# STUDY TEXT:
* * * *
Thousands of volunteers are now pouring into the Katrina disaster zone from across the country. Some are trained medics or heavy equipment operators; others just want to help. These do-it-yourselfers are headed south with chain saws, bottled water and a ton of goodwill. But aid officials are concerned some volunteers may become part of the problem. NPR's Eric Niiler has more.

ERIC NIILER reporting:

After a couple of days of watching disaster footage on CNN, Carlos Gavidia said he had enough. He owns a successful financial services company in Virginia, and says he couldn't wait any longer.

Mr. CARLOS GAVIDIA (Volunteer): I'm more of an action guy. And so I called my partner and I said, `Let's do something. Instead of just giving money to the Red Cross, let's hand-deliver something.'

NIILER: Gavidia and his partner bought $100,000 worth of meals ready to eat from a South Carolina contractor. They got Safeway and Costco to donate bottled water. A buddy from Boston loaned his 18-wheeler, and they're trying to get another one for all the supplies. The convoy leaves in a few days. Destination? Gulfport, Mississippi.

Mr. GAVIDIA: People tried to discourage me, tell me, `Oh, no, let the government handle it. Let them do it.' But this is just too devastating, and I've just been compelled that I've got to done something today, now.

NIILER: Gavidia's can-do attitude is being repeated across the country. Do-it-yourself aid convoys are loading up in many cities, including New York, Chicago, Charlotte and Cleveland. Many are being organized by local radio or TV stations, or on the Internet through community Web sites such as craigslist. Online, it's easy to see all the people who want to help. But Marietta Basil(ph) with the American Red Cross in Washington says all this help may be too much of a good thing.

Ms. MARIETTA BASIL (American Red Cross): Well, the major problem is that often there's no one on that end to receive them. So it creates chaos and disappointment.
* * * *
# Saved items:
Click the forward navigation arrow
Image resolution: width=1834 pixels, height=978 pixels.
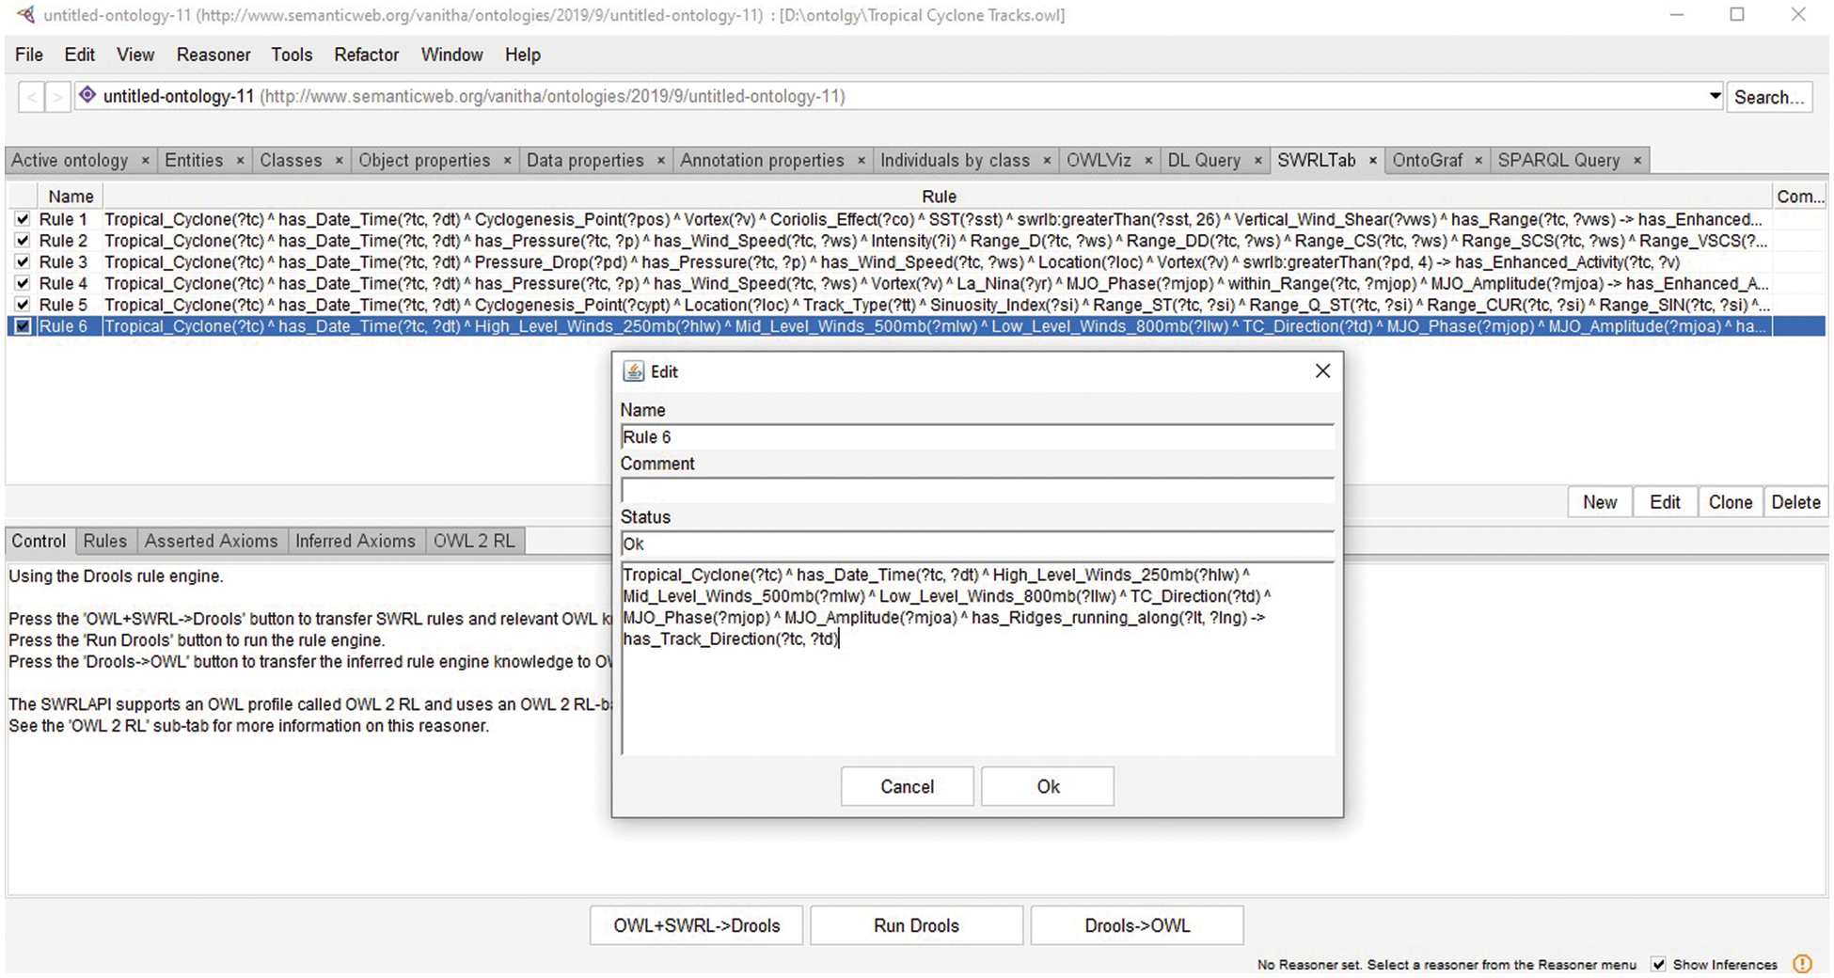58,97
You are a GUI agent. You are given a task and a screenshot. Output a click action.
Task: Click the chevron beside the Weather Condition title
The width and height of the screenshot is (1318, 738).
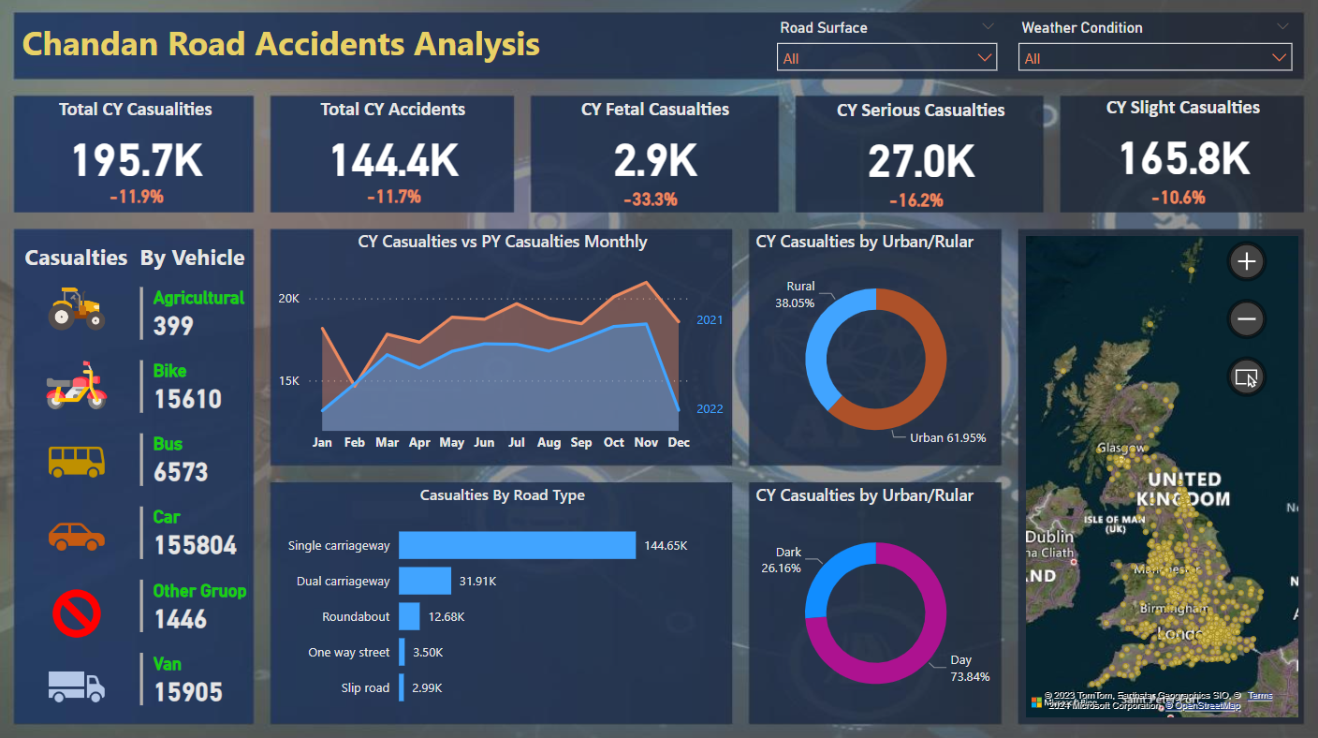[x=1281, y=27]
* * * *
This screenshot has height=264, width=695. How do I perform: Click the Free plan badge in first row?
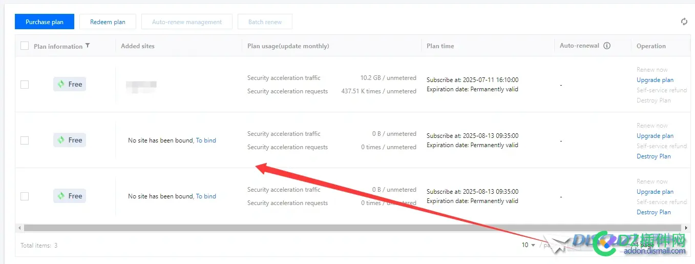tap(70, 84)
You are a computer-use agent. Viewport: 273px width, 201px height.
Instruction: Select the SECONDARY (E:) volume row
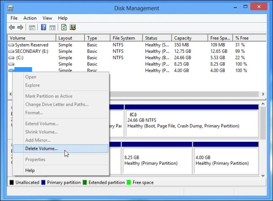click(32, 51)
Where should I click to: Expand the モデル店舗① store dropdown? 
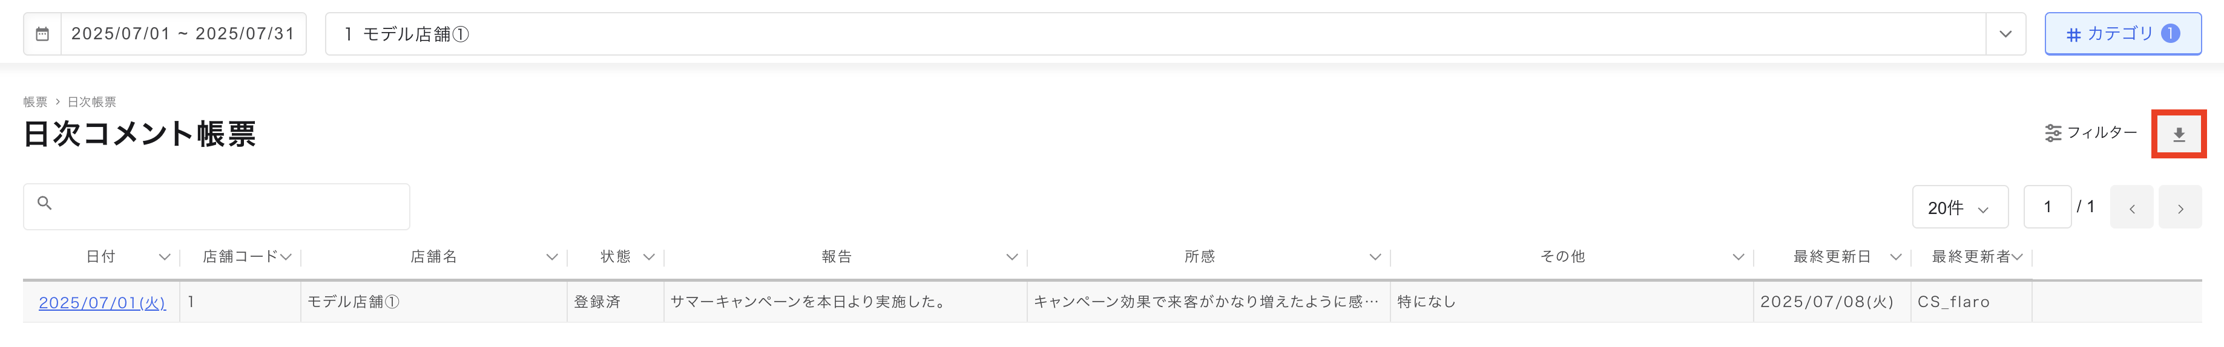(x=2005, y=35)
* * * *
# ABOUT THIS TASK:
Write the next part of the radio report on Katrina volunteers, picking up after its last line. You won't need the records for this.

# EXERCISE RESULT:
NIILER: Basil says many volunteers who show up in a disaster zone don't know what they're doing. This was especially true earlier this year after the tsunami struck Indonesia when hundreds of Westerners arrived days later with little food or water of their own. Without training, a plan and a destination, Basil says they're more like disaster tourists.

Ms. BASIL: They can really tax the resources and kind of be more of a hindrance than a help, actually.

NIILER: Don't tell that to Michael Belobradic(ph), a 22-year-old bartender and college student in Columbus, Georgia. He's looking for a ride to New Orleans.

Mr. MICHAEL BELOBRADIC (Volunteer): I just don't feel like I can sit at home and, you know, drink with my friends and play video games and go to work--which is what I would probably be doing--for the next couple of months and live with myself if I didn't try to do something to help.

NIILER: Belobradic says he's tried calling the Red Cross, but couldn't get through. He says he's a good camper and knows how to work with people, but admits he has no special skills. Red Cross officials say many people underestimate the physical and emotional toll on rescue workers, even trained ones. Melissa Wenzel(ph) is a Red Cross volunteer from Phoenix who arrived in Baton Rouge on Monday.

Ms. MELISSA WENZEL (Red Cross Volunteer): Our main goal is providing immediate relief, such as food, sheltering and emotional support. And we just don't have the bandwidth to warehouse and package and distribute the massive amounts of donated goods that are coming in.

NIILER: Wenzel's best advice is for people to sit tight, wait a week or so. By then, officials will know exactly what is needed. Eric Niiler, NPR News, Washington.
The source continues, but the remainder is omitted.